Virus strikes at AI facility
IBR hits the Tully Test Station for second time
The IBR virus has struck the Tully Test Station for the second time in less than 12 months.
It has been confirmed that two bulls at the facility tested positive for the disease last week, just four months after the station reopened following a serious IBR outbreak.
The infected bulls were in adjoining pens at the station. Tests on 10 more animals from the same shed proved negative.
Although Tully management are adamant that a full IBR outbreak has been prevented, the fact that bulls at the station have once again picked up the virus will cause grave concern.
A major outbreak of IBR closed Tully last April and the unit did not reopen until November.
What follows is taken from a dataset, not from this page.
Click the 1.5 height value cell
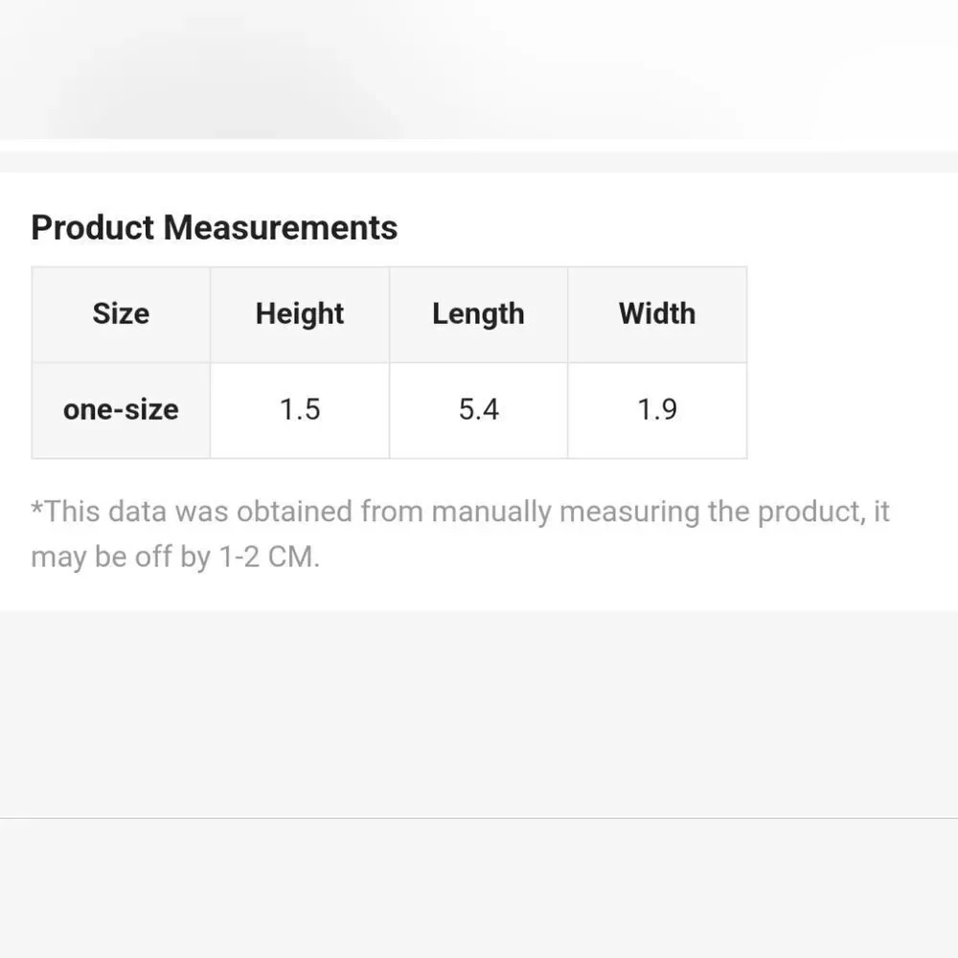The height and width of the screenshot is (958, 958). tap(300, 410)
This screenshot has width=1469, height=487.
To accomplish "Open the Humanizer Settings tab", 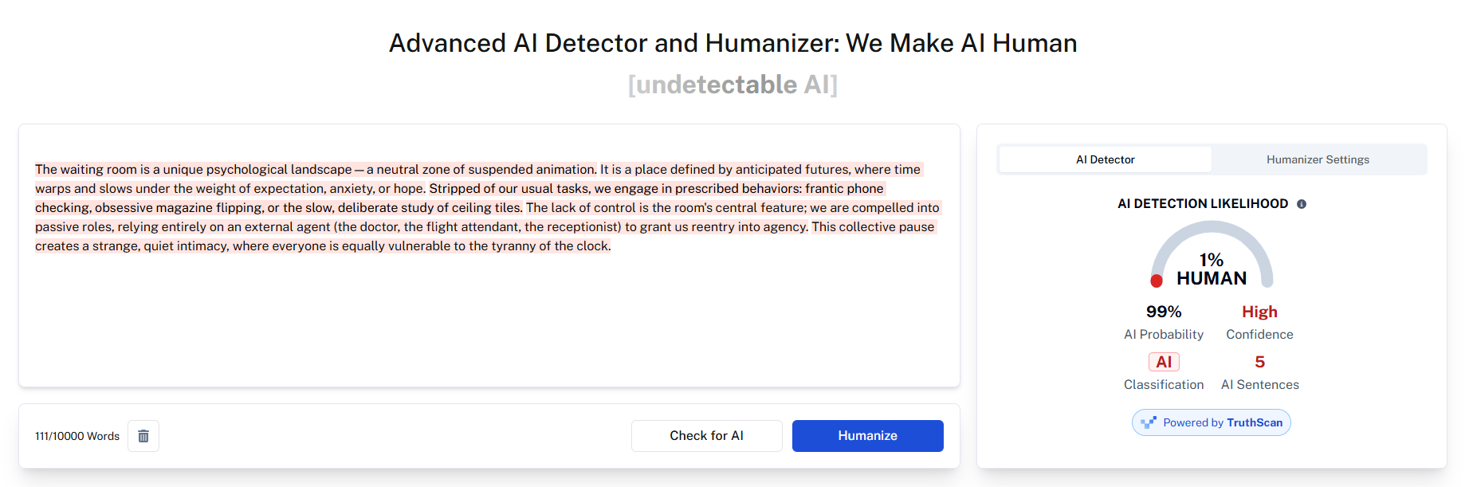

The current crop of bulls is the first to be taken into the facility since then.
Doreen Corridan, who worked with the ICBF and the breed societies in drawing up stringent bio-security procedures for Tully in the wake of last year's outbreak, admitted that the detection of two more cases at the station was a serious disappointment.
However, Ms Corridan maintained that the early detection of the virus and the immediate isolation of the infected bulls had prevented a more serious situation from developing. "The two bulls found with IBR were positive in the nasal swab tests but clear in the bloods, which suggests that the infection was caught quiet early," Ms Corridan claimed.
She said the source of the infection had not been identified. It is possible that one of the bulls was a latent carrier, though this is not thought likely. The disease could have been carried on the air or brought into the station by wildlife.